Sorry für den zweiten Doppelpost in diesem Thread, aber wollte den Post anheben und wenn es keine große Mühe macht einen Admin bitten, den Thread mal ins Netzwerke Forum zu Verschieben/Linken. Vielleicht ist mein Problem eher Netzwerktechnisch anzusehen, als mit einem Betriebssystem. Leider sind hier auch nicht so viele Linux begeisterte am herumwandern. Mal sehen was kommt.

mfg


----------



## Neurodeamon (16. November 2004)

Ich würde auf jeden Fall überprüfen ob der Treiber für die Netzwerkkarte auch wirklich der richtige ist und ggf. korrigieren.


----------



## meilon (20. November 2004)

Hi
könntet ihr mir sagen, wie ich das mache?
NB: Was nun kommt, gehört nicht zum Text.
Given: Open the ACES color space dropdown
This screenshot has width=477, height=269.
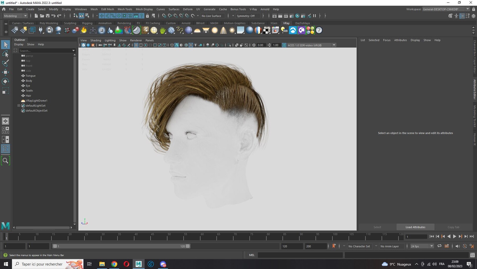Looking at the screenshot, I should pyautogui.click(x=334, y=45).
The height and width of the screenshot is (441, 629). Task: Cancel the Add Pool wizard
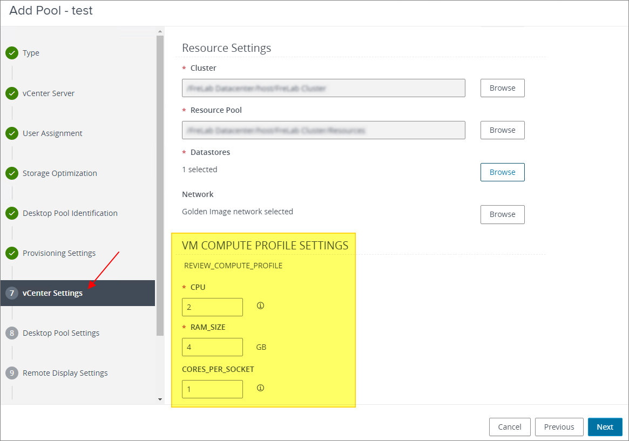coord(509,427)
Ich weiß gar net was für ne Karte drinsteckt und was fürn Chip da drauf ist.
Den Chip erfahre ich ja durch draufguggen, aber ich weiß net, was fürn treiber installiert ist und wie ich eventuell den richtigen nachinstalliere.

mfg

EDIT: Da sind 2 Chips auf der Karte. Weil die´Karte im untersten Slot steckte und ich den PC net ausmachen wollte, habe ich es mit nem Spiegel abgelesen: RTL 8139B steht auf dem flachen und FC 515L auf dem hohen.


----------



## generador (20. November 2004)

also hast du ne realtek rtl 8139 B
treiber unter der realtek homepage zu finden


----------



## meilon (20. November 2004)

http://www.realtek.com.tw/downloads/downloads1-3.aspx?Keyword=8139b#16Unix%20(Linux) Hier gibts jede Menge Treiber. Welcher ist der Richtige und wie installiere ich ihn? (Frage ich mal vorweg weil ich mir sicher bin, das es nicht einfach ist)

mfg


----------



## generador (20. November 2004)

http://www.realtek.com.tw/downloads/downloads1-3.aspx?series=16&Software=True#16Unix%20(Linux)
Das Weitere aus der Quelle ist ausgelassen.